Cardiovascular disease is a major cause of deaths across regions. In fact, records have it that deaths from heart disease are greater than deaths from all forms of cancer combined. Below is an inspiring story of Jackie Carr who was affected by stroke. She survived the dreaded attack, and today shares her beautiful story reminding us that cardiovascular disease can affect anyone, and this is why it is important to make healthy lifestyle choices, and know the signs and symptoms of heart attack and stroke. Here is her story:

My name is Jackie Carr and I am a stroke survivor. Every day, I did the same thing…always supported the needs of others, never prioritizing my own health. I’d been diagnosed with high blood pressure and through trial and error my doctors prescribed a medicine regimen that would control my “silent killer.” It was quite an easy fix: four pills twice a day. The problem was, more often than not, I would forget to take my medicine.

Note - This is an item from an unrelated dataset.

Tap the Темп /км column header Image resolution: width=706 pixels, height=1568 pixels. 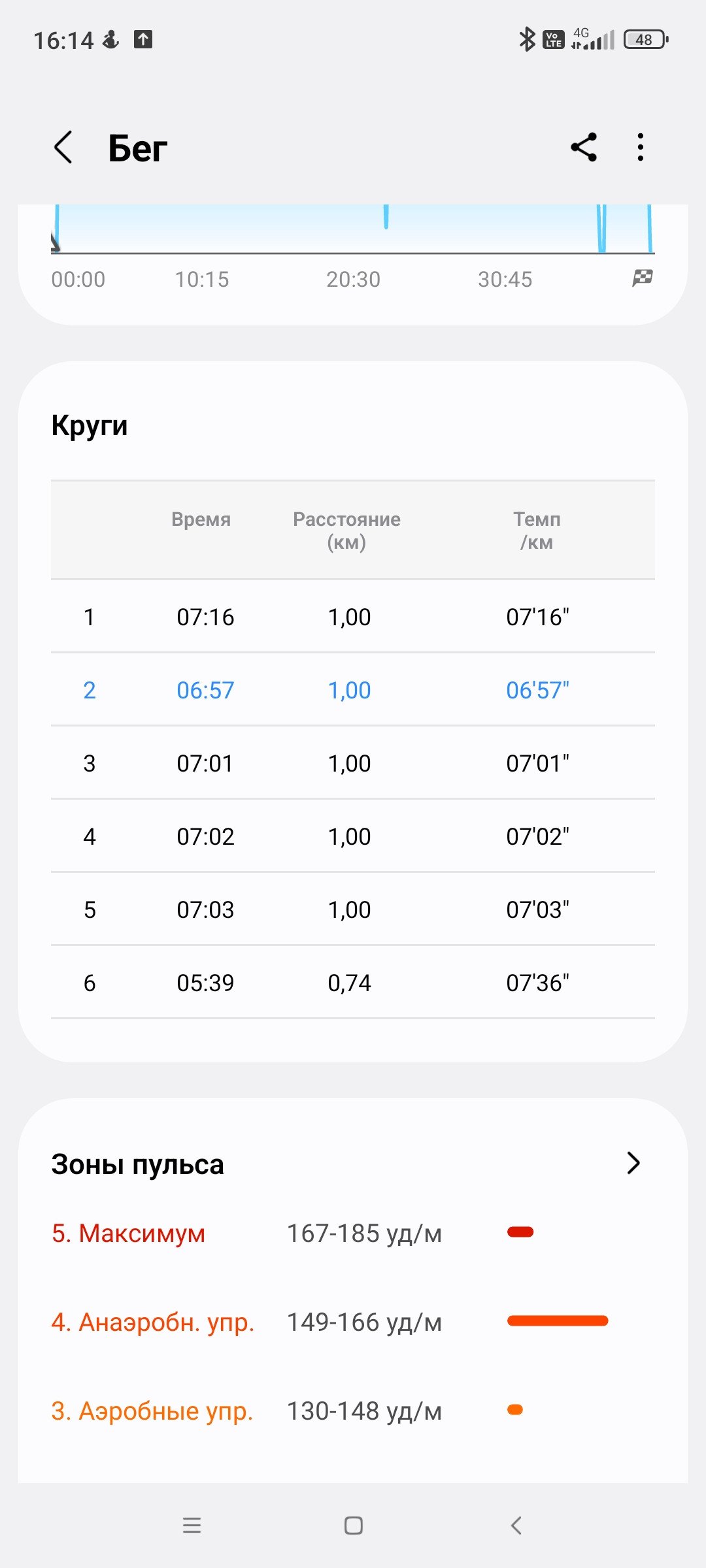(537, 531)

I considered myself to be a SuperMom. From the moment I woke up to the minute I went to sleep, I was the “get it done” girl for everyone in the household except myself: breakfast…cooked; laundry….cleaned; errands….completed; kid activities…done! In the words of my friends, I could leap tall buildings in a single-bound. With a schedule like mine, who has two minutes to take a pill?

My SuperMom status changed on a Thursday afternoon in 2006. I had a horrible migraine headache and really wanted to take a few minutes to rest, but resisted so that I could make dinner. By that evening, everything in my view was tilting to the left. I had a horrible headache, but justified it as being caused by “vertigo” (my own self-diagnosis).

 

The next day, I continued my daily errands and managed to drive myself to the grocery store. It was once I left the store that I was forced to acknowledge that there was something very wrong. I could not find my car because I could not recall what type of car I drove. In an instant, my short term memory was gone and I went from remembering everything to remembering nothing.

Fortunately, a neurologist ran tests to determine that I, like other moms in their early 40’s had created a perfect storm for a TIA or “mini stroke”: migraine combined with uncontrolled high blood pressure. In the words of my physician, a TIA serves as a warning that lifestyle changes are needed.

I have since retired my SuperMom cape. I decided that MY health is far more important than a completed task list. Each day I take my medicine, exercise, and make healthier food choices. My blood pressure reads textbook numbers (120/80) and while my lifestyle changes may not be a foolproof way to prevent a stroke, I know that I’m definitely living a more heart-smart life.

Living a Beautiful Life is more about a feeling than a look. Living a beautiful life means feeling grateful for ALL things; being present in the moment; positively touching the lives of others; being kind, compassionate and loving yourself.